---
title: "Why local LLMs?"
output: rmarkdown::html_vignette
vignette: >
  %\VignetteIndexEntry{Why local LLMs?}
  %\VignetteEngine{knitr::rmarkdown}
  %\VignetteEncoding{UTF-8}
---

```{r, include = FALSE}
knitr::opts_chunk$set (
    collapse = TRUE,
    comment = "#>"
)
```

The "pkgmatch" package uses Large Language Models (LLMs) to assess relationships
between R packages. Software which relies on LLMs commonly accesses them
through Application Programming Interfaces (APIs) provided by external
organisations such as [mistral.ai](https://mistral.ai),
[jina.ai](https://jina.ai), or a host of alternative providers.
Inputs, generally in text form, are sent to the external service which then
responds in some specified form, such as text completions.

Accessing LLMs through APIs has the two key advantages of:

- Being easier to develop, as external APIs generally take care of much of the
processing that might otherwise have to be written and executed locally; and
- Being able to access the latest and biggest and fastest models which are
generally only available in the form of external APIs.

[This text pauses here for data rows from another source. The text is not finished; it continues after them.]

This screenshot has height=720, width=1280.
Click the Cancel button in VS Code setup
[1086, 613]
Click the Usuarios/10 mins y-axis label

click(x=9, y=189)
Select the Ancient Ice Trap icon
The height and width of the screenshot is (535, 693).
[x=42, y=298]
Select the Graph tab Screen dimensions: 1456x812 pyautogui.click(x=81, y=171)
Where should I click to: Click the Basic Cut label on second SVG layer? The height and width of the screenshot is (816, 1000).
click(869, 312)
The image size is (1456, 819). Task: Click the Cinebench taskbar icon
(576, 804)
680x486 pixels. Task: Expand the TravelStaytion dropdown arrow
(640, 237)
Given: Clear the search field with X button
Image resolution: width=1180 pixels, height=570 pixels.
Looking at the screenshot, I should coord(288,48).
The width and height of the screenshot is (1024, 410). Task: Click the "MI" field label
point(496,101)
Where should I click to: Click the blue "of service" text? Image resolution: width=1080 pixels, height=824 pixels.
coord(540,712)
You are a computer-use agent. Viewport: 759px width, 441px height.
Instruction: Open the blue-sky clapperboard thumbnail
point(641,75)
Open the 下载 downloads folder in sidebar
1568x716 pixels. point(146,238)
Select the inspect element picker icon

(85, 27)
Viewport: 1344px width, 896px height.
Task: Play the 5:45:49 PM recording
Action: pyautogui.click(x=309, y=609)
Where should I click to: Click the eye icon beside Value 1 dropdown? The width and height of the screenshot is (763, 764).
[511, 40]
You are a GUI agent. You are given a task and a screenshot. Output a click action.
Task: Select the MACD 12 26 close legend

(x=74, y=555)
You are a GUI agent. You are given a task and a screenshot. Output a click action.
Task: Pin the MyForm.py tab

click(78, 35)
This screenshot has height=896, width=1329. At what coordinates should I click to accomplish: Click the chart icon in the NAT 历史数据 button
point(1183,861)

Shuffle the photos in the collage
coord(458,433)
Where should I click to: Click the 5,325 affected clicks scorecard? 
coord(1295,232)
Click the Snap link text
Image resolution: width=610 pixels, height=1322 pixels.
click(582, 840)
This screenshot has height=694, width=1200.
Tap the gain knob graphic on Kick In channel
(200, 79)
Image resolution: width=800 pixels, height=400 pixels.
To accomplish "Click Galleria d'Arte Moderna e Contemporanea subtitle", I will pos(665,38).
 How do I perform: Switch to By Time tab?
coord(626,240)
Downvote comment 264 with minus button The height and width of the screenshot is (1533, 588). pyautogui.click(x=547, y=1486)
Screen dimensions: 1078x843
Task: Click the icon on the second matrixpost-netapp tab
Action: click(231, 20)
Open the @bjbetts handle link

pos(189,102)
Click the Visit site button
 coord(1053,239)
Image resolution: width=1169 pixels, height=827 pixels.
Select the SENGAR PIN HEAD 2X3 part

In spite of those advantages, building software around external APIs entails
several drawbacks, notably including:

- There is no guarantee that the API will continue to be available in the
future, or that processes used to generate responses will remain stable and
reproducible.
- Most APIs cost money. These costs must generally be borne by the users of
software.
- Data submitted to such APIs is generally used by the organizations providing
them to train and refine models, so privacy-protecting use is generally not
possible.

We, the developers of this package, believe that the disadvantages of external
APIs far outweigh these advantages, and so have developed this package to
interface with LLMs exclusively through a local server. The server used here is
provided by [the "ollama" software](https://ollama.com), which is used to run
and serve results from two openly published LLM models, both from
[jina.ai](https://jina.ai):

- [jina-embeddings-v2-base-en](https://huggingface.co/jinaai/jina-embeddings-v2-base-en)
- [jina-embeddings-v2-base-code](https://huggingface.co/jinaai/jina-embeddings-v2-base-code)

The package relies on comparing user inputs with equivalent results from two
main corpora of R packages. For the package to work, results must be guaranteed
to be directly comparable. The use of stable, openly published models
guarantees this ability in ways that external APIs can not.